Unselfie: Translating Selfies to Neutral-pose Portraits in the Wild
- URL: http://arxiv.org/abs/2007.15068v1
- Date: Wed, 29 Jul 2020 19:21:02 GMT
- Title: Unselfie: Translating Selfies to Neutral-pose Portraits in the Wild
- Authors: Liqian Ma, Zhe Lin, Connelly Barnes, Alexei A. Efros, Jingwan Lu
- Abstract summary: In selfies, constraints such as human arm length often make the body pose look unnatural.
We introduce $textitunselfie$, a novel photographic transformation that automatically translates a selfie into a neutral-pose portrait.
We propose a novel nearest pose search module that makes the reposing task easier and enables the generation of multiple neutral-pose results.

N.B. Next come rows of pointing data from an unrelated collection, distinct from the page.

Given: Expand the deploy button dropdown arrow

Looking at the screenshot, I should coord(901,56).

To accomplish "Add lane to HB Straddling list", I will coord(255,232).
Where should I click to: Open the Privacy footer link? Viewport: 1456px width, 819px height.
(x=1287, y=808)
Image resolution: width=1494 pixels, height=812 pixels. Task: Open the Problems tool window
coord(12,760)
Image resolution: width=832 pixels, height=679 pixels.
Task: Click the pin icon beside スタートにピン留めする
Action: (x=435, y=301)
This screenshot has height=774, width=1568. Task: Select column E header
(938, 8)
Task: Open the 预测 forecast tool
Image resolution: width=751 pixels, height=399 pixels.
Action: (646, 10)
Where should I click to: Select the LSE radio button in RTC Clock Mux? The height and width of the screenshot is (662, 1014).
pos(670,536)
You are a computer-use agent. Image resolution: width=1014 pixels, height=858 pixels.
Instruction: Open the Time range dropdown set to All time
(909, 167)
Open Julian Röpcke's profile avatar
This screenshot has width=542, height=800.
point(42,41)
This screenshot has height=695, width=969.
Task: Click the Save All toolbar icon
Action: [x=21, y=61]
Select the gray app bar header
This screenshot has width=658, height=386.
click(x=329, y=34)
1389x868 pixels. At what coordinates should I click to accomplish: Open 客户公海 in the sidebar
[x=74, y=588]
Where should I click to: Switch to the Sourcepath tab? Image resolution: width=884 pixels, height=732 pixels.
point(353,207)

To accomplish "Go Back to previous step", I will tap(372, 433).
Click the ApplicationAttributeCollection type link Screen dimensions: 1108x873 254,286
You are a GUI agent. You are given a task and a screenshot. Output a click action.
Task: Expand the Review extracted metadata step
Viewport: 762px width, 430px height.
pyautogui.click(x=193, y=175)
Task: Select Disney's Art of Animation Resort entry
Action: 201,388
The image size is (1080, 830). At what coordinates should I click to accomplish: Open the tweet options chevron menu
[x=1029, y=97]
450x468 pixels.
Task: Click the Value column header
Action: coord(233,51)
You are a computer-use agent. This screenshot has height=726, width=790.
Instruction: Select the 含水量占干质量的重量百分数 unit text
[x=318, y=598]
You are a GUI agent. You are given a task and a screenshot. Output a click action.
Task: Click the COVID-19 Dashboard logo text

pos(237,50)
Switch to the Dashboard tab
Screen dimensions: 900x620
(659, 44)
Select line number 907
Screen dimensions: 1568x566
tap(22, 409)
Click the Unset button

- Score: 57.944605468653414
- License: http://arxiv.org/licenses/nonexclusive-distrib/1.0/
- Abstract: Due to the ubiquity of smartphones, it is popular to take photos of one's
self, or "selfies." Such photos are convenient to take, because they do not
require specialized equipment or a third-party photographer. However, in
selfies, constraints such as human arm length often make the body pose look
unnatural. To address this issue, we introduce $\textit{unselfie}$, a novel
photographic transformation that automatically translates a selfie into a
neutral-pose portrait. To achieve this, we first collect an unpaired dataset,
and introduce a way to synthesize paired training data for self-supervised
learning. Then, to $\textit{unselfie}$ a photo, we propose a new three-stage
pipeline, where we first find a target neutral pose, inpaint the body texture,
and finally refine and composite the person on the background. To obtain a
suitable target neutral pose, we propose a novel nearest pose search module
that makes the reposing task easier and enables the generation of multiple
neutral-pose results among which users can choose the best one they like.
Qualitative and quantitative evaluations show the superiority of our pipeline
over alternatives.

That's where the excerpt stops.